Digo "modalidades de exercício da enunciação" para marcar a distância entre o enunciado e a enunciação, que Lacan desenvolve amplamente em seu Seminário 6 a partir do trabalho sobre o grafo do desejo.

A enunciação, o dizer, opõe-se ao enunciado, ao dito. O sujeito sabe que diz, ainda que não saiba bem o que diz, pois em seu dito há um aspecto de enunciação que lhe escapa, e onde se situa seu desejo inconsciente.

A operação analítica há de levar o sujeito a localizar-se em seu dizer, a conhecer a posição que tem com respeito ao enunciado, seu dito, nisso consiste a enunciação. Nesse seminário, Lacan define a interpretação como a ferramenta com que o analista leva o sujeito a fazer descender – no grafo – da linha da enunciação (entre S( ) e ($<>D) à linha do enunciado: entre s(A) e A.
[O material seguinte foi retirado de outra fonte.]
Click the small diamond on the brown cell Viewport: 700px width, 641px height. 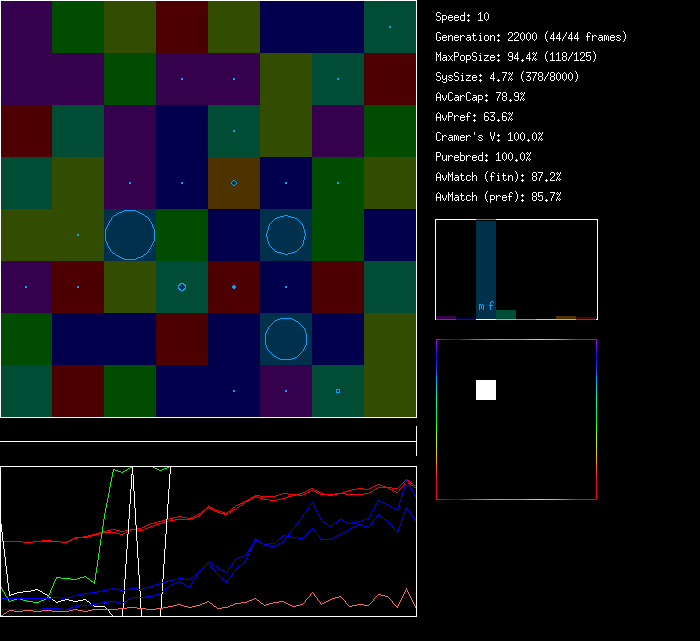(234, 183)
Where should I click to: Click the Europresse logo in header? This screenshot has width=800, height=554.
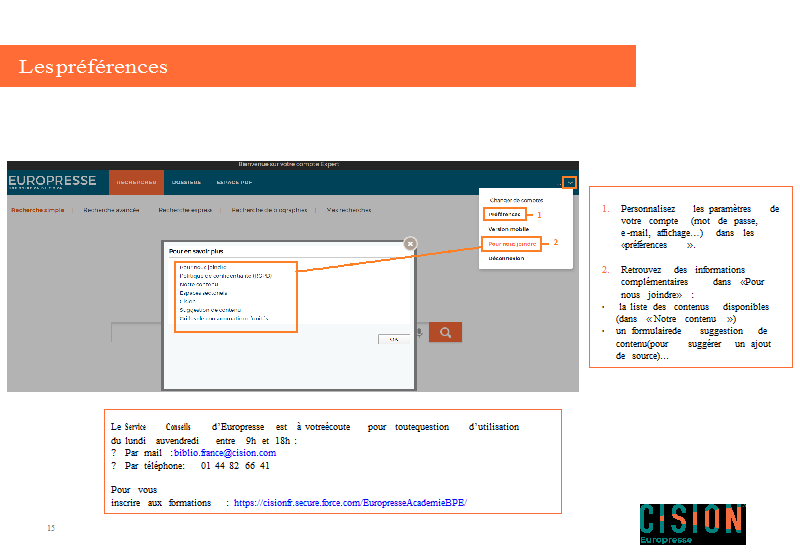(53, 181)
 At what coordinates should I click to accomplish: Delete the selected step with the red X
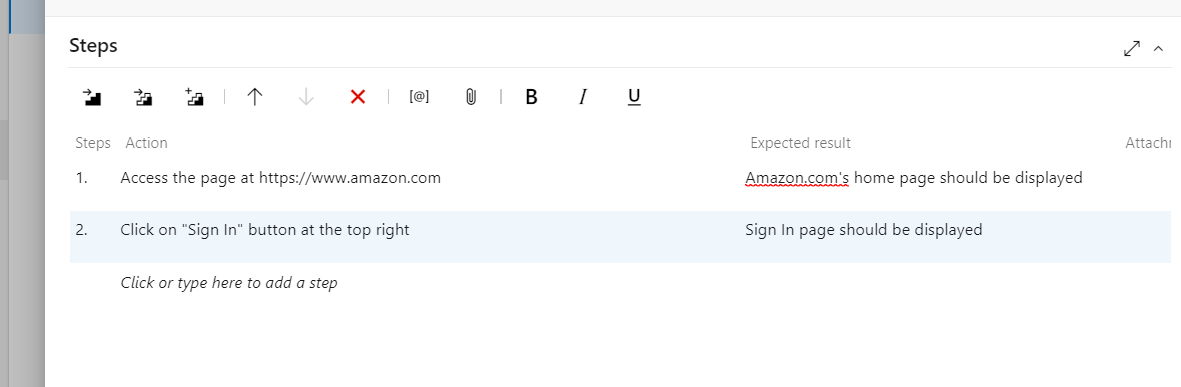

A interpretação deve tocar o dito em seu dizer, deve surpreender o sujeito como dizente de algo que supera o que tentava dizer. Nessa época, Lacan o apresenta como uma cruz de cadeias significantes: a da enunciação inconsciente e a do enunciado consciente. O analista deve dar conta dessa cruz, à espera da resposta do sujeito. Não se trata de acrescentar um enunciado por parte do analista, senão de tocar o dito onde houve interferência. Não é preciso dizer que o analisante faz eco de si mesmo e contribui à interpretação, porém é esta a aposta lacaniana: a interpretação é um efeito que se produz no sujeito, do contrário não é interpretação. E, nesse segundo caso, pode ser simplesmente uma invasão do discurso do sujeito por parte do dizer do analista, ou seja, uma intervenção do sujeito analista, e pela via de seu desejo. Esta era, com frequência, a prática com que Lacan se encontrava por parte de seus pares, e contra a qual se posicionava.

A este respeito cabe assinalar a anedota acerca da análise do paciente de Ella Sharpe (1971) que Lacan comenta nesse mesmo seminário. A analista assinala que se trata de um paciente a quem nunca ouve chegar e em certa ocasião o ouve tossir antes de entrar. Considera que é um elemento novo, porém não o assinala porque entende que não está no momento da análise que permita fazer comentários acerca dos acontecimentos corporais, sem dar mais precisões de quando será o momento.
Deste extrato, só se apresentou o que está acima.